##### Information shown

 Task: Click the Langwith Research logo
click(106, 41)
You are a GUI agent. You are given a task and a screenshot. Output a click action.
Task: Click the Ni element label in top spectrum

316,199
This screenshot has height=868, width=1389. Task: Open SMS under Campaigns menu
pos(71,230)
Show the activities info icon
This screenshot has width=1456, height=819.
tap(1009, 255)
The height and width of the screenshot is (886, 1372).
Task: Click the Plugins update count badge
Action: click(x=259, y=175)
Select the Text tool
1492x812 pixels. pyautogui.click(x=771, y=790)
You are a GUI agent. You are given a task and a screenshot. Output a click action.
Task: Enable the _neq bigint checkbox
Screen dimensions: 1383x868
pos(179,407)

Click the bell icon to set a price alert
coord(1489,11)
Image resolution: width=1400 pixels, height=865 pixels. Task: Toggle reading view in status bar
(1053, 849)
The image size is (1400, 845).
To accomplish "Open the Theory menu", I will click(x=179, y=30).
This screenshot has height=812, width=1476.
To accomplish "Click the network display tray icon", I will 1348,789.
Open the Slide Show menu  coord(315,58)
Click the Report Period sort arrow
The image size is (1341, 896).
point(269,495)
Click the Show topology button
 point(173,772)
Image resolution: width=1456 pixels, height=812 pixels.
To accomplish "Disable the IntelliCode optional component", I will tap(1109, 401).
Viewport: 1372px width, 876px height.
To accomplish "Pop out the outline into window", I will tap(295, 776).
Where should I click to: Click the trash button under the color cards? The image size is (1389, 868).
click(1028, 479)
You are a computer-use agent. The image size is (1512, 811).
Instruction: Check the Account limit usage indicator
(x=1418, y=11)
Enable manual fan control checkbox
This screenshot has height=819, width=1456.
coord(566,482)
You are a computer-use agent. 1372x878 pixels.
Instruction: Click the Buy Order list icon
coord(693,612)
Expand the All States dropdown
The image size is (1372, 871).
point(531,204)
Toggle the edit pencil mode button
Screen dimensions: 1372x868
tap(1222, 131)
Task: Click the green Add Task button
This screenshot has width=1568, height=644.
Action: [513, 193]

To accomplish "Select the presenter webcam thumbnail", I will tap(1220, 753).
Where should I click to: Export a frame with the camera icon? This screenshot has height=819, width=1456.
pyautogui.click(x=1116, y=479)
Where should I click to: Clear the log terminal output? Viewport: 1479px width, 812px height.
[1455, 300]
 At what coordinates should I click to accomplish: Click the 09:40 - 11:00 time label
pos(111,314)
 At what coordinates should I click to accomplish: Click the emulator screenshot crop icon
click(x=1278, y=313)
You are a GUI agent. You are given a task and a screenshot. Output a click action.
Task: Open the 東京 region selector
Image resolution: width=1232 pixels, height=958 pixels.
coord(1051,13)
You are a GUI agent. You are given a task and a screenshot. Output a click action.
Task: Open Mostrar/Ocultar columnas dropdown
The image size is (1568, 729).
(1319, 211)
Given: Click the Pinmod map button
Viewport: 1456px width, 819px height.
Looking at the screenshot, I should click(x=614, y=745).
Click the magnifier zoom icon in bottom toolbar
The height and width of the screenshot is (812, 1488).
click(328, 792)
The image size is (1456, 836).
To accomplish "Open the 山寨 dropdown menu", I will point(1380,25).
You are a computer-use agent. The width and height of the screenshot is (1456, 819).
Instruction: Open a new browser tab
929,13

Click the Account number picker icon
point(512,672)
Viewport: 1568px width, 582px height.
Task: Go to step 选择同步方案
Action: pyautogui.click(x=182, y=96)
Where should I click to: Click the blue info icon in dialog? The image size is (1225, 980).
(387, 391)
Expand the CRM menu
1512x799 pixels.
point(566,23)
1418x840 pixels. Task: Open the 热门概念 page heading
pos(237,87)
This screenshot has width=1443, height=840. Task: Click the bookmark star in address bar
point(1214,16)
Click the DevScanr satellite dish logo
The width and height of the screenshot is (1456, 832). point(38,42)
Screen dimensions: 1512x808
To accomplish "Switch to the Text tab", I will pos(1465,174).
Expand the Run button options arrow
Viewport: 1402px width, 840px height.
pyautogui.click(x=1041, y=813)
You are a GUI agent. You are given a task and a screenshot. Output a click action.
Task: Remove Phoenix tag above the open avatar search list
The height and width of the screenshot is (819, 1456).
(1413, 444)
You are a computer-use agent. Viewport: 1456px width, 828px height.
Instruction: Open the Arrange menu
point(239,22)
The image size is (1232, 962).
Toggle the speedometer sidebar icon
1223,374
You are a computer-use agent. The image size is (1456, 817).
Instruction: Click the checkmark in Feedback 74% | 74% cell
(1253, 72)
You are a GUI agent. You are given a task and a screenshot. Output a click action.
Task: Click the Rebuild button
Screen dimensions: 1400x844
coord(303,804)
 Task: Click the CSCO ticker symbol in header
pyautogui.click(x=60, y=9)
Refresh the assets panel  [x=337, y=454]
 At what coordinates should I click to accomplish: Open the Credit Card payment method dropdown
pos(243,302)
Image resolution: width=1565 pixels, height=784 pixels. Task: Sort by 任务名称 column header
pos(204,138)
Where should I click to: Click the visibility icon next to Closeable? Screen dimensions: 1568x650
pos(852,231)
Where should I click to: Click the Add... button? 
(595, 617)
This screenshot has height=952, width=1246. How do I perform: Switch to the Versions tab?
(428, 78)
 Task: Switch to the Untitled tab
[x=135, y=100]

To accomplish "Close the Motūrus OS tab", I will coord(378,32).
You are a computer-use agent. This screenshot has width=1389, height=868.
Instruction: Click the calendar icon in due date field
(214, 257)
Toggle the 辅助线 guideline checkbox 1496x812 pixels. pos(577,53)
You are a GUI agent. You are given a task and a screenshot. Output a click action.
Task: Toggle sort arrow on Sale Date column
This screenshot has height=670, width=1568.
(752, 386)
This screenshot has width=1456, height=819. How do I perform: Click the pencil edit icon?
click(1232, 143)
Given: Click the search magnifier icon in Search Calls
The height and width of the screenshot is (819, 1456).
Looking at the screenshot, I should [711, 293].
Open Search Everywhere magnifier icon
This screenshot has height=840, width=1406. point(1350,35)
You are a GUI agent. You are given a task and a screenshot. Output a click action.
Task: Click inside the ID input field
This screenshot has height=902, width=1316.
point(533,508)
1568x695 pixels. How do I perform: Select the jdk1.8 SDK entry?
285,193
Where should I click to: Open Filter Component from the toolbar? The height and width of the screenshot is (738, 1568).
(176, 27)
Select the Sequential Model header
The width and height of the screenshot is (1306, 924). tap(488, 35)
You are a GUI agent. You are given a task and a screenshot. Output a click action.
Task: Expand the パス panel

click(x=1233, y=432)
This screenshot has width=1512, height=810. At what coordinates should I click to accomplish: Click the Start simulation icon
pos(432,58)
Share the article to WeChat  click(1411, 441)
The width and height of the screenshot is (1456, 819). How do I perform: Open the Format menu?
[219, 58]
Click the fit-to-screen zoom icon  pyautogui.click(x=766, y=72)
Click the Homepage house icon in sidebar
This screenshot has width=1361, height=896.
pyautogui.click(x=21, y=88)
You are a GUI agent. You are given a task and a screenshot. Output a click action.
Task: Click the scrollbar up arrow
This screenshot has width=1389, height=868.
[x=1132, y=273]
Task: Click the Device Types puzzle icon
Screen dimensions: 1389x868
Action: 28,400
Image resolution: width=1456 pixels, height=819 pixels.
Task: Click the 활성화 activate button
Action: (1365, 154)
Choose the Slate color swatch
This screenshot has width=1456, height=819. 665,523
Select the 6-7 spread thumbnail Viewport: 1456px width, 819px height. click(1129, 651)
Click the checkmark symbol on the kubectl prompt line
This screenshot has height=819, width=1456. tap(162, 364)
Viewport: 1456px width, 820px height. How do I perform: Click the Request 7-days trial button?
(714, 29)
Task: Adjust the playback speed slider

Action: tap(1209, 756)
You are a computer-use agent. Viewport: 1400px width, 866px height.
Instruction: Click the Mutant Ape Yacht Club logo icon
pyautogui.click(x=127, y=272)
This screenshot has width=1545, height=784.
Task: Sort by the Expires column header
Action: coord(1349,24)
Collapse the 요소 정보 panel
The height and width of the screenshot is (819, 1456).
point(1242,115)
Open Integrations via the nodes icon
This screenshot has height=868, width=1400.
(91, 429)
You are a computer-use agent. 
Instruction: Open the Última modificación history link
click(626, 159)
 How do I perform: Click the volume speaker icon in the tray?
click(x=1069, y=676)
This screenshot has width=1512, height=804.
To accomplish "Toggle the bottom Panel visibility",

##########

**Work to be completed**.
Whenever a line of the data above holds the word "bottom", it counts once; report the total number of such lines and nothing more.

**Written response**.
2